── INPUT ──
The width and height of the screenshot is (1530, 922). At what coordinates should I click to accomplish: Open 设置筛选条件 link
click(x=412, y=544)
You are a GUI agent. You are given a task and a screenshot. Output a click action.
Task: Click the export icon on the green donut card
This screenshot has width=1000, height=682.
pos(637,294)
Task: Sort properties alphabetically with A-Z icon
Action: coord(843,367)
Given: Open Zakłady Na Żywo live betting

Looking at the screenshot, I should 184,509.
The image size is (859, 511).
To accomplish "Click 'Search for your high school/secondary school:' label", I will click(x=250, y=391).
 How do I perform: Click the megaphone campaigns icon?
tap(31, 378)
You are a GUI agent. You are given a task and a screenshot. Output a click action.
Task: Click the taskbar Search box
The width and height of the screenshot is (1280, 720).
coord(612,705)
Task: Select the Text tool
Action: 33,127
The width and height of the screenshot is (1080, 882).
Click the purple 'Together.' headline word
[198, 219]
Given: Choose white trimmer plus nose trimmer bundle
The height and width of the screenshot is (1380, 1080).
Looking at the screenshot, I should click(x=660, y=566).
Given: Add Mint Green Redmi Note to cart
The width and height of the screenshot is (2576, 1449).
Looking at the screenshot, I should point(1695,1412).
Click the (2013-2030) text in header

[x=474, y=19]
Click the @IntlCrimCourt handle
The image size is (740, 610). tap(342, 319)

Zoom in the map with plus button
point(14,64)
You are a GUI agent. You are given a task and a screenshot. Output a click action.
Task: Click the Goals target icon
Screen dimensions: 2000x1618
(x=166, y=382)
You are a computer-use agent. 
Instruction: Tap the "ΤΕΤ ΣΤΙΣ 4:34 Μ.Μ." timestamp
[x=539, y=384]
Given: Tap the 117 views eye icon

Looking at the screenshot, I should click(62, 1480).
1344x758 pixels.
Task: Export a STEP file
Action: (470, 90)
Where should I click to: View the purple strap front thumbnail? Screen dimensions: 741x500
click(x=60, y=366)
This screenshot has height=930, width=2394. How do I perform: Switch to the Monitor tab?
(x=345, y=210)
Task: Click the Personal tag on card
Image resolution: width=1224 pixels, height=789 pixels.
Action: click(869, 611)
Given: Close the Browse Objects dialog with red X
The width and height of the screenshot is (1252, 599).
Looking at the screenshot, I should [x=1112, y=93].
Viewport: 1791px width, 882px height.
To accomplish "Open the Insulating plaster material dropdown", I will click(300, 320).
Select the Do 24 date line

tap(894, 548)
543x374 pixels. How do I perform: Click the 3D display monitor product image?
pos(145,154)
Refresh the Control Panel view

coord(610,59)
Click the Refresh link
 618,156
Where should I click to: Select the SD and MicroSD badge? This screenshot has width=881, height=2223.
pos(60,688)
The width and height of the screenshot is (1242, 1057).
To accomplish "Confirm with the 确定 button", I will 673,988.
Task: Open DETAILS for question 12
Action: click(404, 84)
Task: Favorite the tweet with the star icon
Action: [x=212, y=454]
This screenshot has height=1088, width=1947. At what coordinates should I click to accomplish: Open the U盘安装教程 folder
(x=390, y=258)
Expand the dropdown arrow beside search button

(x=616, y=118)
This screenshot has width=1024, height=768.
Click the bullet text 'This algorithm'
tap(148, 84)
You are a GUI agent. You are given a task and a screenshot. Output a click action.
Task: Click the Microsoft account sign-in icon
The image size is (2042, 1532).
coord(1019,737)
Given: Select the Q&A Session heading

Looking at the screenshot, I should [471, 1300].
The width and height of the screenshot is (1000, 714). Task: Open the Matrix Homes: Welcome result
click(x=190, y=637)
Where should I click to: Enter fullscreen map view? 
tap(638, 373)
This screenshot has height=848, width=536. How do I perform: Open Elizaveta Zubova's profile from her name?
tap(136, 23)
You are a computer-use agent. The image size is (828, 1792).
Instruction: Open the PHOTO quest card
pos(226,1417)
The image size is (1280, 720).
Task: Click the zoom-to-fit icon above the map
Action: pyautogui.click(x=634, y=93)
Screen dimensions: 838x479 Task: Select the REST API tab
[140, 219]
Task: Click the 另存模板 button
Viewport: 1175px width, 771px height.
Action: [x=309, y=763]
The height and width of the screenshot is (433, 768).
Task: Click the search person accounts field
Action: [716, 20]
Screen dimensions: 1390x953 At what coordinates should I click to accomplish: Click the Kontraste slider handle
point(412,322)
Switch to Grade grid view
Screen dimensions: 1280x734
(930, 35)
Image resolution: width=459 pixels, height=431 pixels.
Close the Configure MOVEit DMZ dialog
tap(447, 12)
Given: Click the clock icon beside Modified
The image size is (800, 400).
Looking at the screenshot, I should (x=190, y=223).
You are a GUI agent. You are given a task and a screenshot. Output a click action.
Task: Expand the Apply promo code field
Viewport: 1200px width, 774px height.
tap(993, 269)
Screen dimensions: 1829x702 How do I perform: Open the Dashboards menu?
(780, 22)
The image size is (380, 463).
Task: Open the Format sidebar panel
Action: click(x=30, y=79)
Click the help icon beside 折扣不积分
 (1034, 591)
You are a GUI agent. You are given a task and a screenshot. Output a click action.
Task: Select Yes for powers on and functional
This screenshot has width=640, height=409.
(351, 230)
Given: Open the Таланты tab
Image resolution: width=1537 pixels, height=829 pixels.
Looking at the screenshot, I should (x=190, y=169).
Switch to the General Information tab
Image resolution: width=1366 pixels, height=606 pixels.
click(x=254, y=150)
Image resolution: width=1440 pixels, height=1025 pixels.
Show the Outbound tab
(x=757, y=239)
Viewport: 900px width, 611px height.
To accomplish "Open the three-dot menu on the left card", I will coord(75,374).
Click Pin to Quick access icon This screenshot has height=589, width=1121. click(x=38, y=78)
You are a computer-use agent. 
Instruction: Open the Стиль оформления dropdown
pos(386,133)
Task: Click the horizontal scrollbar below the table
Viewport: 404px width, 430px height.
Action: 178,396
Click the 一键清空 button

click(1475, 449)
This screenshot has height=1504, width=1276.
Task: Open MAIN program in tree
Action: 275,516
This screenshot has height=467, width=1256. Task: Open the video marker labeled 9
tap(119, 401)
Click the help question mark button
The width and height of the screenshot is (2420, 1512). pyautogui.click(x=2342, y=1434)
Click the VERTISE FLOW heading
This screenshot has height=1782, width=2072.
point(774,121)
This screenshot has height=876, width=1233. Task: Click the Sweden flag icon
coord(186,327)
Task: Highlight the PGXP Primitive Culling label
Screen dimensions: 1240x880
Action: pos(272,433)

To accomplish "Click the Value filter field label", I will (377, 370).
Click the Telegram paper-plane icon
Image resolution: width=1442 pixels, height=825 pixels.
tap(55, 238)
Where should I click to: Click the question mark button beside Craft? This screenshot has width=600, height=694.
───
WHAT IS BEING ASKED:
Only one stretch of the records above is wanted: the lines between the one holding "Screen dimensions: 1390x953" and the one holding "Given: Click the clock icon beside Modified", inclusive, reproduced exactly.

RESULT OF THIS EXERCISE:
Screen dimensions: 1390x953 At what coordinates should I click to accomplish: Click the Kontraste slider handle
point(412,322)
Switch to Grade grid view
Screen dimensions: 1280x734
(930, 35)
Image resolution: width=459 pixels, height=431 pixels.
Close the Configure MOVEit DMZ dialog
tap(447, 12)
Given: Click the clock icon beside Modified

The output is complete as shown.